* Evangelio del día
Evangelio (Lc 16,1-8)
Decía también a los discípulos:
—Había un hombre rico que tenía un administrador, al que acusaron ante el amo de malversar la hacienda. Le llamó y le dijo:
«¿Qué es esto que oigo de ti? Dame cuentas de tu administración, porque ya no podrás seguir administrando».
Y dijo para sí el administrador:
«¿Qué voy a hacer, ya que mi señor me quita la administración? Cavar no puedo; mendigar me da vergüenza.
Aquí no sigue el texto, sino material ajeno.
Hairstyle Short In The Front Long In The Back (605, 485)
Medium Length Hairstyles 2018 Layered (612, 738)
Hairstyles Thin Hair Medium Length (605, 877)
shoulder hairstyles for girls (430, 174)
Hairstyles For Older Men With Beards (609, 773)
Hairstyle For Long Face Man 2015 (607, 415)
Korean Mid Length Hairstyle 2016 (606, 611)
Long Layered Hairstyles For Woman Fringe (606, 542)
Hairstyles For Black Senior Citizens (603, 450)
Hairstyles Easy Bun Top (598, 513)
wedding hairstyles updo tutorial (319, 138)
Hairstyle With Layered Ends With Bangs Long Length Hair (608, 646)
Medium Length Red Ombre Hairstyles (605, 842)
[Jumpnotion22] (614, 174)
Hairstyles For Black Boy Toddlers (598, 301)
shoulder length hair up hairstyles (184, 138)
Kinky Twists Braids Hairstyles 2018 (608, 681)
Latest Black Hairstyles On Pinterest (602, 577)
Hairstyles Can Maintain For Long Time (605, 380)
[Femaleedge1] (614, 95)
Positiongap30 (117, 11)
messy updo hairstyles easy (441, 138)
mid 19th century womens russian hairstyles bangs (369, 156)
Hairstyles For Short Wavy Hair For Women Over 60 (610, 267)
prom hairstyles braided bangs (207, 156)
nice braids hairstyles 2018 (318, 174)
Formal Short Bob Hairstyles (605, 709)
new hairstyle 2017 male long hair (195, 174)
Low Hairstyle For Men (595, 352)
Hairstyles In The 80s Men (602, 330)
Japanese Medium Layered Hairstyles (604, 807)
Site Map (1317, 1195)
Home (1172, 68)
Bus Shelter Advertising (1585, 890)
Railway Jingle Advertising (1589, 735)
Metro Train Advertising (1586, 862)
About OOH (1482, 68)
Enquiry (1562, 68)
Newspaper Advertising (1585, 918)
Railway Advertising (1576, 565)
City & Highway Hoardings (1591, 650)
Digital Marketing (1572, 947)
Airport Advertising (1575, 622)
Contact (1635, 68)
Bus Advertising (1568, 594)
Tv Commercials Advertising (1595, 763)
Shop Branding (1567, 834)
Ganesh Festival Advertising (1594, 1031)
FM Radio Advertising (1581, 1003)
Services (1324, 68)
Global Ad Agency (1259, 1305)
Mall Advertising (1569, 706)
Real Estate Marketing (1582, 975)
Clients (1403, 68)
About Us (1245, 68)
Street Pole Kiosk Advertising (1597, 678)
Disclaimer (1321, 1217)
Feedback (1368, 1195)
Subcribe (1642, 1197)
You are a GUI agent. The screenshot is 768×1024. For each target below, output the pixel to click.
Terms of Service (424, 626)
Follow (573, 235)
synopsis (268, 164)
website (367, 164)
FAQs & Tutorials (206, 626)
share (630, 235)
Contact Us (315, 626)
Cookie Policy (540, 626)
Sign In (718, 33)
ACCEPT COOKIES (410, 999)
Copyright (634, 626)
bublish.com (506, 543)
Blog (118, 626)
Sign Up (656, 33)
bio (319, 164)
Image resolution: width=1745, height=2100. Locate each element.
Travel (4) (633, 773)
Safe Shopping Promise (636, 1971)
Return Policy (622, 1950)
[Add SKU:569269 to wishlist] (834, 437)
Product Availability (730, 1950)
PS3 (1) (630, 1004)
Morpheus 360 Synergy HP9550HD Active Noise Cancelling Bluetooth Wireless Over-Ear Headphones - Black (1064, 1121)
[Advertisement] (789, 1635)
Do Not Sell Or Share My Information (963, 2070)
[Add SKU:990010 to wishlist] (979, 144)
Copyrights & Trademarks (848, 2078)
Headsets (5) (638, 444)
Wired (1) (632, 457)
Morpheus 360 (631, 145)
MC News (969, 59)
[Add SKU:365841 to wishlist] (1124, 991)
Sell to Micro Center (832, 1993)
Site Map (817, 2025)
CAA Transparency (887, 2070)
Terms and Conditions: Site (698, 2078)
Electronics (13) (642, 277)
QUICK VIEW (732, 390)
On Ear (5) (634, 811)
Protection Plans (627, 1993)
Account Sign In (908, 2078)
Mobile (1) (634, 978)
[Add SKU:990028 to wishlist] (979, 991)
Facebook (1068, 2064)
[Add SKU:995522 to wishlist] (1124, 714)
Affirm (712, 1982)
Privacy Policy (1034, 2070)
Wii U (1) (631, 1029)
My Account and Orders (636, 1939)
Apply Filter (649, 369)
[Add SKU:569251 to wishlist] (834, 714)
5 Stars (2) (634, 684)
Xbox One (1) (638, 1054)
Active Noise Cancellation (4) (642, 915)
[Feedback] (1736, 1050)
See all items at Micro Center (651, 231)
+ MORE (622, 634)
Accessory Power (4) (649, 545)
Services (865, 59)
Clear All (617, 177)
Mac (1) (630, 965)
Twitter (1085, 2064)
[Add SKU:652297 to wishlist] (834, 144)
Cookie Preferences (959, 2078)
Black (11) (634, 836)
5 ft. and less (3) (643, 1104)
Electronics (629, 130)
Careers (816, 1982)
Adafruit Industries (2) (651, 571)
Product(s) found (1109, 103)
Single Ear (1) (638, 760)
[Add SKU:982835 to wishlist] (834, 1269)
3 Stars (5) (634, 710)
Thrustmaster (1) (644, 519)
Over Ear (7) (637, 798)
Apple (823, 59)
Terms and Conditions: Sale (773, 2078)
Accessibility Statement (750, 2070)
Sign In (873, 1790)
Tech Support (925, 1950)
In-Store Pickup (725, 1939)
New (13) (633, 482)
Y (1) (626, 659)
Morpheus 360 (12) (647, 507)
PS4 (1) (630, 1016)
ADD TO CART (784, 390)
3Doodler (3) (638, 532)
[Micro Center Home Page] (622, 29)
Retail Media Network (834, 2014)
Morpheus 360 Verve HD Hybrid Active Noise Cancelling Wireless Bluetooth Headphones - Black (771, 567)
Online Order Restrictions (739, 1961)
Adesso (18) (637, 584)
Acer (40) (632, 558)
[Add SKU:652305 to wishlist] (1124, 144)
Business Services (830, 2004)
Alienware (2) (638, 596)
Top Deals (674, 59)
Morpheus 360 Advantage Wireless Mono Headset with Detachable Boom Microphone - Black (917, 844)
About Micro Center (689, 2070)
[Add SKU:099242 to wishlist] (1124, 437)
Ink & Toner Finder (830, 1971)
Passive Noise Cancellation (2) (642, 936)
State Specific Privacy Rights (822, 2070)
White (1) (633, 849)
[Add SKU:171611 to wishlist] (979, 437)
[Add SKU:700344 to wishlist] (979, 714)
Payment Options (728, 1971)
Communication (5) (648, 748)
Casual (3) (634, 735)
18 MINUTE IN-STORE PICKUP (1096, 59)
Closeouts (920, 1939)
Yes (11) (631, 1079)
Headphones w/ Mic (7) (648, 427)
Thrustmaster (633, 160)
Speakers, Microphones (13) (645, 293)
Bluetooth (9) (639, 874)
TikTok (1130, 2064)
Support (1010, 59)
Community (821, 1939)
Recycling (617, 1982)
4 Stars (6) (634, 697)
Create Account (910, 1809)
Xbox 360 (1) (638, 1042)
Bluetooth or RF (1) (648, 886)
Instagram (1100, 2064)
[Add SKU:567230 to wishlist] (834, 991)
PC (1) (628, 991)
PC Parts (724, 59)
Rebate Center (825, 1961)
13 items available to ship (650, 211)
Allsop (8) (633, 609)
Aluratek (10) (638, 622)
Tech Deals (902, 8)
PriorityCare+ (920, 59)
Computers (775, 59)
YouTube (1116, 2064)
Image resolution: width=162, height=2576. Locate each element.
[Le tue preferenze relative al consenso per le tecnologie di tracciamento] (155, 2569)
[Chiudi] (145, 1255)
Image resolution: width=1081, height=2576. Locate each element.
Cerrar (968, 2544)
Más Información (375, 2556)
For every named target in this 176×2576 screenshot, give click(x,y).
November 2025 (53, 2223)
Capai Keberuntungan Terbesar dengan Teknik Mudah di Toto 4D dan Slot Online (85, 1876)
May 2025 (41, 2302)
Ya sé lo que haré para que me reciban en sus casas cuando me despidan de la administración».
Y, convocando uno a uno a los deudores de su amo, le dijo al primero:
«¿Cuánto debes a mi señor?»
Él respondió:
«Cien medidas de aceite».
Y le dijo:
«Toma tu recibo; aprisa, siéntate y escribe cincuenta».
Después le dijo a otro:
«¿Y tú cuánto debes?»
Él respondió:
«Cien cargas de trigo».
Y le dijo:
«Toma tu recibo y escribe ochenta».
El amo alabó al administrador infiel por haber actuado sagazmente; porque los hijos de este mundo son más sagaces en lo suyo que los hijos de la luz.